(Pointing items for text and elements)
▼▼▼
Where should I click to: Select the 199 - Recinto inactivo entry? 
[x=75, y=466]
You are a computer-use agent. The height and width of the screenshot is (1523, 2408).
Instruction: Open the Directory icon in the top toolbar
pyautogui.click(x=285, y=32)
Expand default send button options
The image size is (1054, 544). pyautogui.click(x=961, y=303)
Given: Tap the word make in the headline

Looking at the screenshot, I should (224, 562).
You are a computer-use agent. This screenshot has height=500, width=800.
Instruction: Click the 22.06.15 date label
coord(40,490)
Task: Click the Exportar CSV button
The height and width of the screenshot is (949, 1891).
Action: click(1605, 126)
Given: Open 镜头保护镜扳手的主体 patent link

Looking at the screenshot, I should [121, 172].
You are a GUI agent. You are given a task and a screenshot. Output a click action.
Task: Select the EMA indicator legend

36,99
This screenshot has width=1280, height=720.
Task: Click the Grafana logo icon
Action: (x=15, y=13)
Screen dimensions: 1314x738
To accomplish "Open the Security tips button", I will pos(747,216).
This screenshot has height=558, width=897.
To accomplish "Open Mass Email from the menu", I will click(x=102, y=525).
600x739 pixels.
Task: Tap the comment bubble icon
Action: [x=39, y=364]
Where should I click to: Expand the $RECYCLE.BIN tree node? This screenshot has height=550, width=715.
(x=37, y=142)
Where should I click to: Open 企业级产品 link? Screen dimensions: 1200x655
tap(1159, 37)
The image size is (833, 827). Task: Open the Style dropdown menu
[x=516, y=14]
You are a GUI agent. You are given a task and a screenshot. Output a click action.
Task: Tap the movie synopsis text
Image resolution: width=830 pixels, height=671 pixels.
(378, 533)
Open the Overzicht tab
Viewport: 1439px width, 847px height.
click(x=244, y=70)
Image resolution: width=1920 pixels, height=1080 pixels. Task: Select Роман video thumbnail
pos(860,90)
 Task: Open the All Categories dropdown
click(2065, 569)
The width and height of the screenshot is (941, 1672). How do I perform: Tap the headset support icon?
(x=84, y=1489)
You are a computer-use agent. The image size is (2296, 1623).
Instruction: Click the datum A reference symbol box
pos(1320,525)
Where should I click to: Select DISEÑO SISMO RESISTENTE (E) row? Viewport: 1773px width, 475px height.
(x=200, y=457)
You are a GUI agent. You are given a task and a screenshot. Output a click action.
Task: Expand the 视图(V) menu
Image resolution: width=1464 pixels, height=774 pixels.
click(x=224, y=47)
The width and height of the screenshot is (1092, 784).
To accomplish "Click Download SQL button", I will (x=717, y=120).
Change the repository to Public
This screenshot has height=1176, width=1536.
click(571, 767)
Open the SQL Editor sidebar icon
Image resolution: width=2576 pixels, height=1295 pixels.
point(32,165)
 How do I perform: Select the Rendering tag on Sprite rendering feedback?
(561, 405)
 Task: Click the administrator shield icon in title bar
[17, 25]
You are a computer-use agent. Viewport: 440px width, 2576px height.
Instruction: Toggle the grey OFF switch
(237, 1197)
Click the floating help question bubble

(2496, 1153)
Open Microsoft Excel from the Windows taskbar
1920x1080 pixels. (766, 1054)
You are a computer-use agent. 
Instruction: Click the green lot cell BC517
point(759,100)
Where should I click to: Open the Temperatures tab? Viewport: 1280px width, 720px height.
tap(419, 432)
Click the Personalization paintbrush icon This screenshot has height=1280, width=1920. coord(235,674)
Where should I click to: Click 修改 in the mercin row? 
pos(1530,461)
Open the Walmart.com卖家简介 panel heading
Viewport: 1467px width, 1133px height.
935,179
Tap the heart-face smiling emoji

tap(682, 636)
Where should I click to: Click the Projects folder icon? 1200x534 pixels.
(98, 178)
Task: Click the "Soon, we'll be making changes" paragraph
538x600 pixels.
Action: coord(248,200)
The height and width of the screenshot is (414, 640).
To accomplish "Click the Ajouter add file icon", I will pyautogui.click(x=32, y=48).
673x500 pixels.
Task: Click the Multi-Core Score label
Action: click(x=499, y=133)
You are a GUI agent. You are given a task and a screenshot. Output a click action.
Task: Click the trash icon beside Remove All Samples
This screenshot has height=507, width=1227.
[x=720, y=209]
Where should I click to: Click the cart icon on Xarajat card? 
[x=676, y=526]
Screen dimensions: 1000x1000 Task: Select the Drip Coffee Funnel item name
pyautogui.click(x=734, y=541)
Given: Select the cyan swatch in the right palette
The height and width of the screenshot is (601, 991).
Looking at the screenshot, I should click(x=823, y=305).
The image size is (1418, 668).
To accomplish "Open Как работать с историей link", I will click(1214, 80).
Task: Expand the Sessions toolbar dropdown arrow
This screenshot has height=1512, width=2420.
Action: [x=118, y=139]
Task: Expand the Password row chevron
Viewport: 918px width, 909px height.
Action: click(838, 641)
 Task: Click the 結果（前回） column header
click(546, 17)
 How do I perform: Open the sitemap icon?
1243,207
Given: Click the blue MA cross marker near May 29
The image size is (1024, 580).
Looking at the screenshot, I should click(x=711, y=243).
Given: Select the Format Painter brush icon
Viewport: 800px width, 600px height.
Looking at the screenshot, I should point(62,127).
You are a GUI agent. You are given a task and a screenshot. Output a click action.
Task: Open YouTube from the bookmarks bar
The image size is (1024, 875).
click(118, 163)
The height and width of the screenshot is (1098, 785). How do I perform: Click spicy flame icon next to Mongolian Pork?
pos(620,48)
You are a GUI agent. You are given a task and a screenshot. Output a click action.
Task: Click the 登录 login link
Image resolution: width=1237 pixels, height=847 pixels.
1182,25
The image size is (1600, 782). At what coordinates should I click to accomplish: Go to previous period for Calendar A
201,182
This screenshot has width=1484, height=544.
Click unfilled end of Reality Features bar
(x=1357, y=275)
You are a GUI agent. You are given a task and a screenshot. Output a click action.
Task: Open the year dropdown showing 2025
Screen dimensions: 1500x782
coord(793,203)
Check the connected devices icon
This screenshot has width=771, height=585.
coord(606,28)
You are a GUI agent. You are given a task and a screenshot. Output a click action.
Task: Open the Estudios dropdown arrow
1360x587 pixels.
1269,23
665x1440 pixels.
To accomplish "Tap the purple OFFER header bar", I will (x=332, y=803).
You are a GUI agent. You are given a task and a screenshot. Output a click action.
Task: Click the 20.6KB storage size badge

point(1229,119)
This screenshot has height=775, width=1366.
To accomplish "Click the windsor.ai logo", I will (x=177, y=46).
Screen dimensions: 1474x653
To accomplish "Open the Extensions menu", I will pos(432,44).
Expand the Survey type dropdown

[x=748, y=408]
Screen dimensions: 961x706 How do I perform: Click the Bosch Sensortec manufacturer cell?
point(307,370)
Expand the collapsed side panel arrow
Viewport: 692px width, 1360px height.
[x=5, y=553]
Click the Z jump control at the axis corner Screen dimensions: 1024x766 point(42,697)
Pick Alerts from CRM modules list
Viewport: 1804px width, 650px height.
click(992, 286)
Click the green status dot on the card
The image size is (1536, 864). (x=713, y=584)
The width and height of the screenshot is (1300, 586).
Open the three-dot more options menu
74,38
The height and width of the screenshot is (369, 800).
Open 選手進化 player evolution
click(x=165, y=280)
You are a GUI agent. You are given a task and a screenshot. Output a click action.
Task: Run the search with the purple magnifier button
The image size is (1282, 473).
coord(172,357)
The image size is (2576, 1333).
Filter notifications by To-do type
▲▲▲
Change "Projects folder" to "Documents folder" in the items from the line with "Tap the heart-face smiling emoji" up to and including the line with "Action: click(x=499, y=133)". Give back only those lines, with everything else left as it is.

## [COMPLETED EXERCISE]
Tap the heart-face smiling emoji

tap(682, 636)
Where should I click to: Click the Documents folder icon? 1200x534 pixels.
(98, 178)
Task: Click the "Soon, we'll be making changes" paragraph
538x600 pixels.
Action: coord(248,200)
The height and width of the screenshot is (414, 640).
To accomplish "Click the Ajouter add file icon", I will pyautogui.click(x=32, y=48).
673x500 pixels.
Task: Click the Multi-Core Score label
Action: click(x=499, y=133)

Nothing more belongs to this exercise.